La mente material o corporal no ha de mezclarse nunca con la espiritual en nada que se refiera a las privaciones o castigos que a nosotros mismos nos impongamos por los pecados o faltas cometidos. Esta mezcla solamente nos llevaría a convertirnos en verdaderos fanáticos, en hombres sin misericordia ni para nosotros ni para los demás. De esta grande e indudable perversión de la verdad han salido frases comocrucifixión del cuerpo y “subyugación de la carne o mente carnal”. De esta misma perversión de la verdad han salido esas órdenes religiosas o asociaciones de hombres y de mujeres que, cayendo en lo extremado, buscan la santidad en la privación de todo bien y en el mismo martirio.

La palabra santidad significa acción íntegra del espíritu sobre el cuerpo, mediante el conocimiento y la fe en nuestra capacidad para atraernos la ayuda del Poder supremo, cada día en mayor proporción.

Cuando perdemos la paciencia con nosotros mismos, cuando no nos podemos sufrir –debido a las repetidas agresiones de la mente material, o por nuestros frecuentes deslices y caídas en los pecados que nos asedian, o por vivir en determinados períodos de irresistible intemperancia-, no nos haremos ningún bien considerándonos los peores hombres, pensando mal de nosotros mismos.
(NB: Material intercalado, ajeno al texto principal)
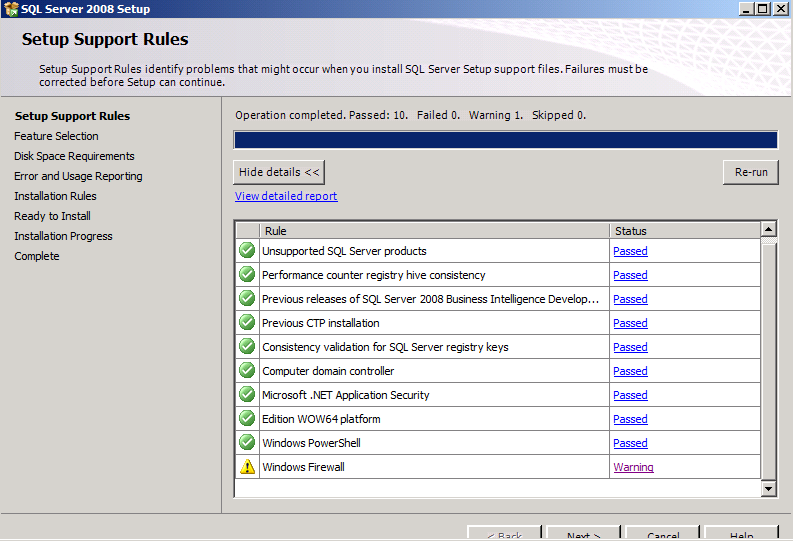
Task: Select Disk Space Requirements in sidebar
Action: [x=74, y=156]
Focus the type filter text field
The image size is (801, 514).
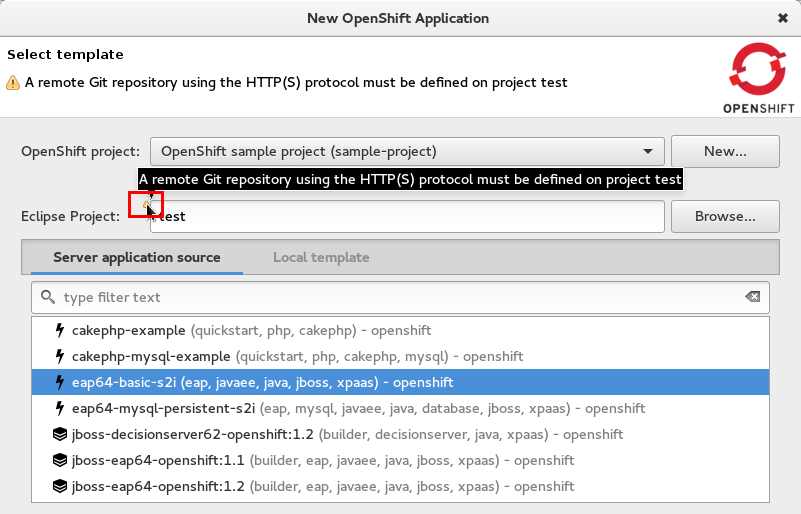[x=400, y=297]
Nunca ha de tenerse el hombre a sí mismo como miserable pecador, y menos en medida mayor de lo que se los llamaría a los demás. Al pronunciar esta frase, materializamos la idea que encierra y cuando menos temporalmente la convertimos en realidad. Si con mucha frecuencia ponemos delante de nuestro espíritu la visión de que somos un ser depravado y un miserable pecador, lo que haremos inconscientemente es que esa visión se convierta en un ideal, ideal que se fortalecerá cada día más, causándonos dolor y daño, hasta que nos impulsará a volver atrás en el camino de nuestro progreso y nos llevará a destruir nuestro propio cuerpo. Porque tras ese estado mental, que tanto predicamento ha tenido en los pasados tiempos, viene siempre la dureza de corazón, la hipocresía, la falta de caridad por los demás, la misantropía y la estrechez en la concepción de la vida, condiciones mentales que han de traernos toda clase de enfermedades físicas.

Cuando la mente material es dejada en el sitio que le corresponde, o sea, cuando nos hemos convencido de la verdadera existencia de estas fuerzas, espirituales, a la vez fuera de nosotros y dentro de nosotros, y cuando hemos aprendido a hacer uso de ellas rectamente –pues en alguna forma hemos usado de ellas en todo tempo-, entonces comprendemos las palabras de Pablo: La fe es la creencia en la victoria, y el miedo y la aflicción de la muerte han desaparecido. La vida se convertirá entonces en una marcha triunfal, yendo del placer de hoy a los placeres de mañana, y la palabra vivir no significará más que alegría.